Can you output the records below exactly as they are written?
[Material for this task]
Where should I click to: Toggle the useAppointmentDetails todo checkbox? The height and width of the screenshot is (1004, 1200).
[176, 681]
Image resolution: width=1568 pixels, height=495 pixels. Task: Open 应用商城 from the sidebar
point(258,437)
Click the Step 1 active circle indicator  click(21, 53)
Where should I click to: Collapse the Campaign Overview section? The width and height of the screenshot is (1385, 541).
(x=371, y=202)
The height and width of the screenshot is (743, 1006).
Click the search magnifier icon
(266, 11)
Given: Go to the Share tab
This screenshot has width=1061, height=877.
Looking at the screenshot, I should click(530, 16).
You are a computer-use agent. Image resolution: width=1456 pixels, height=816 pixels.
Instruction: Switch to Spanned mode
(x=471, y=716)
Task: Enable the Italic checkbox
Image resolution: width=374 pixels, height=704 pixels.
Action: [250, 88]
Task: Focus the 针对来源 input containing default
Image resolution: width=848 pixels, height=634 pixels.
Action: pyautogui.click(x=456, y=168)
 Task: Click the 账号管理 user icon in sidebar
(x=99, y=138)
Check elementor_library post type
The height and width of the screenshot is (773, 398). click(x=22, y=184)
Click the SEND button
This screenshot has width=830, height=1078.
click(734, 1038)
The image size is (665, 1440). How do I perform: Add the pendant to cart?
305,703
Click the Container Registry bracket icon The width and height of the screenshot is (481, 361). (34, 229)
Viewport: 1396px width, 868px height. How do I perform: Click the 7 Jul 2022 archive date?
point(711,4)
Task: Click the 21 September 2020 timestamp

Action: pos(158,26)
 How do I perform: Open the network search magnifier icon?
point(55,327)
[/Material for this task]
* _Output below_:
Where should I click to: Toggle the useAppointmentDetails todo checkbox? The height and width of the screenshot is (1004, 1200).
[176, 681]
Image resolution: width=1568 pixels, height=495 pixels. Task: Open 应用商城 from the sidebar
point(258,437)
Click the Step 1 active circle indicator  click(21, 53)
Where should I click to: Collapse the Campaign Overview section? The width and height of the screenshot is (1385, 541).
(x=371, y=202)
The height and width of the screenshot is (743, 1006).
Click the search magnifier icon
(266, 11)
Given: Go to the Share tab
This screenshot has width=1061, height=877.
Looking at the screenshot, I should click(530, 16).
You are a computer-use agent. Image resolution: width=1456 pixels, height=816 pixels.
Instruction: Switch to Spanned mode
(x=471, y=716)
Task: Enable the Italic checkbox
Image resolution: width=374 pixels, height=704 pixels.
Action: [250, 88]
Task: Focus the 针对来源 input containing default
Image resolution: width=848 pixels, height=634 pixels.
Action: pyautogui.click(x=456, y=168)
 Task: Click the 账号管理 user icon in sidebar
(x=99, y=138)
Check elementor_library post type
The height and width of the screenshot is (773, 398). click(x=22, y=184)
Click the SEND button
This screenshot has width=830, height=1078.
click(734, 1038)
The image size is (665, 1440). How do I perform: Add the pendant to cart?
305,703
Click the Container Registry bracket icon The width and height of the screenshot is (481, 361). (34, 229)
Viewport: 1396px width, 868px height. How do I perform: Click the 7 Jul 2022 archive date?
point(711,4)
Task: Click the 21 September 2020 timestamp

Action: pos(158,26)
 How do I perform: Open the network search magnifier icon?
point(55,327)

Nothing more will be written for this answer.